◆ WHAT IS ASKED ◆
Render the data below as a numbered list with no blank lines, and leave out the pictures.

:: DATA SHOWN

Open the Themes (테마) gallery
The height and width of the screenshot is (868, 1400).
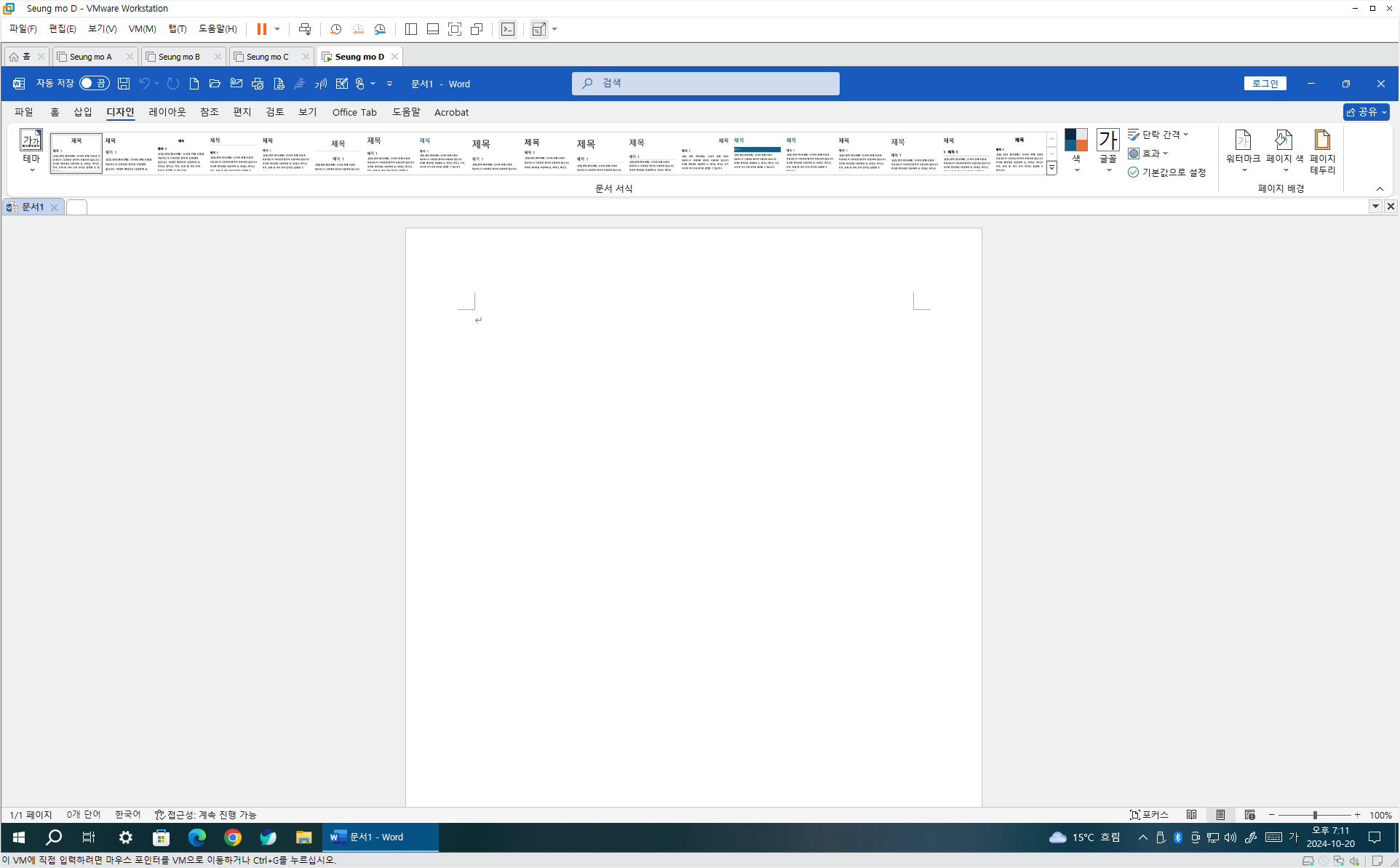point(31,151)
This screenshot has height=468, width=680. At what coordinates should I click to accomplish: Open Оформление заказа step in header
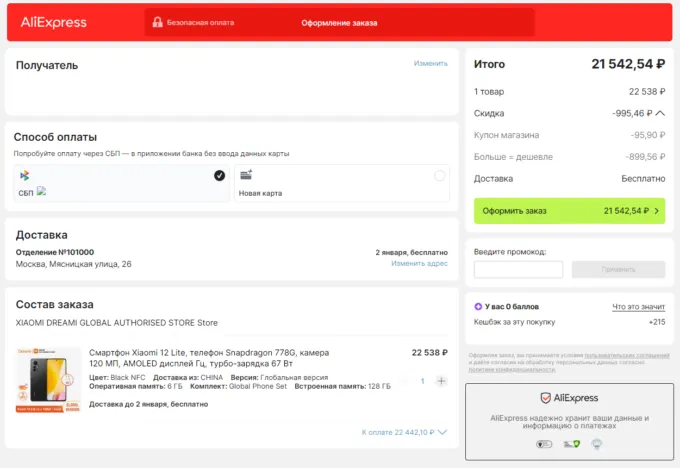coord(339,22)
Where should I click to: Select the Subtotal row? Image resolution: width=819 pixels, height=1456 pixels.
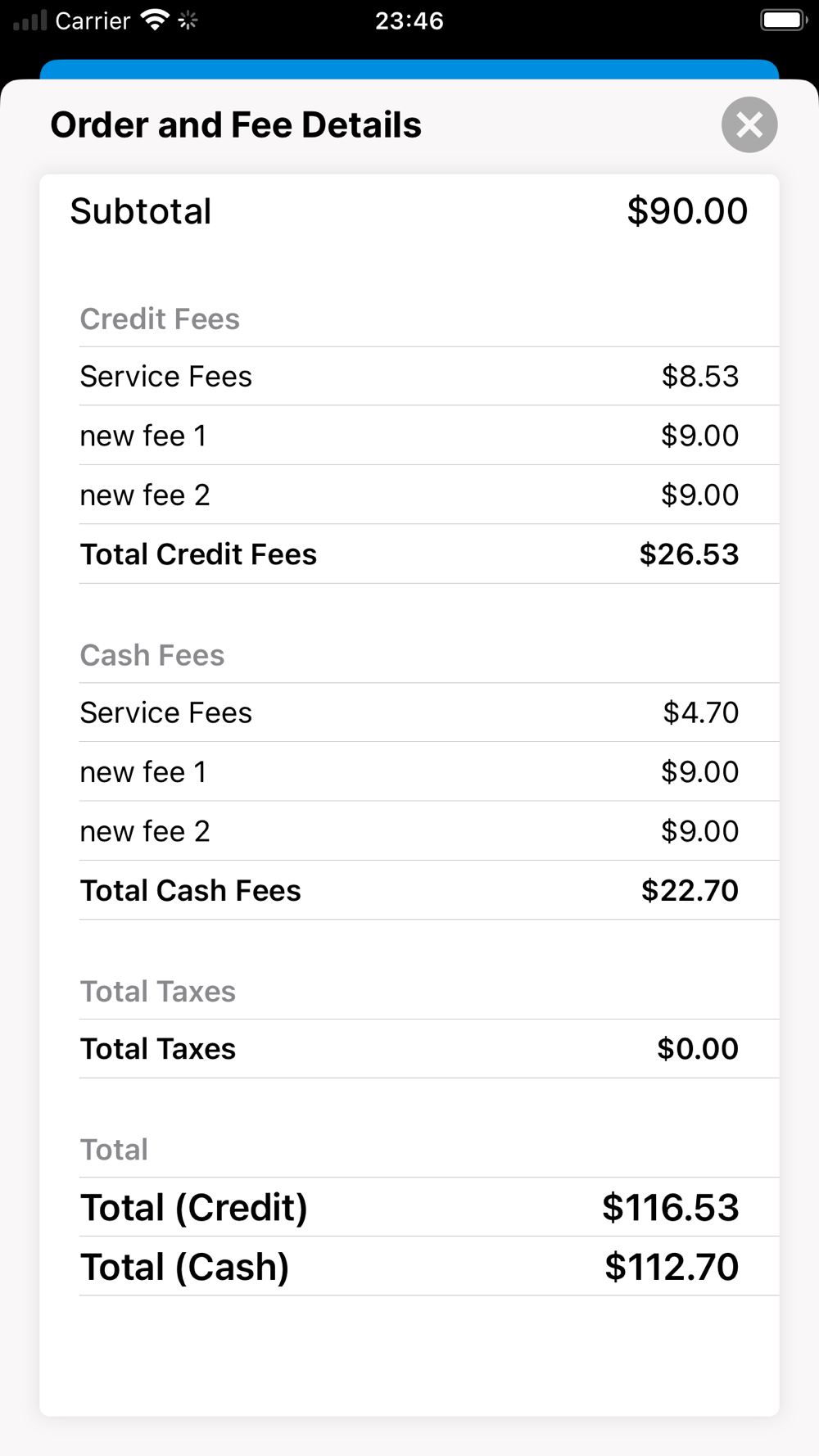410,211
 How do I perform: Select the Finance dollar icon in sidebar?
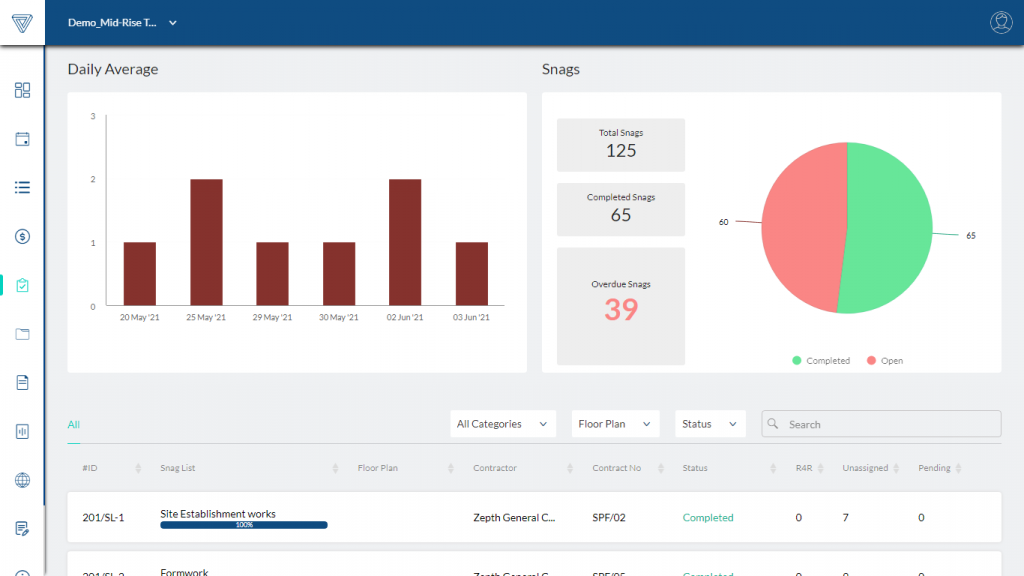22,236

::::

◆ THE SOLUTION ◆
1. Open the Themes (테마) gallery
2. The height and width of the screenshot is (868, 1400).
3. point(31,151)
4. This screenshot has height=468, width=680. At what coordinates should I click to accomplish: Open Оформление заказа step in header
5. coord(339,22)
6. Where should I click to: Select the Subtotal row? Image resolution: width=819 pixels, height=1456 pixels.
7. 410,211
8.  How do I perform: Select the Finance dollar icon in sidebar?
9. 22,236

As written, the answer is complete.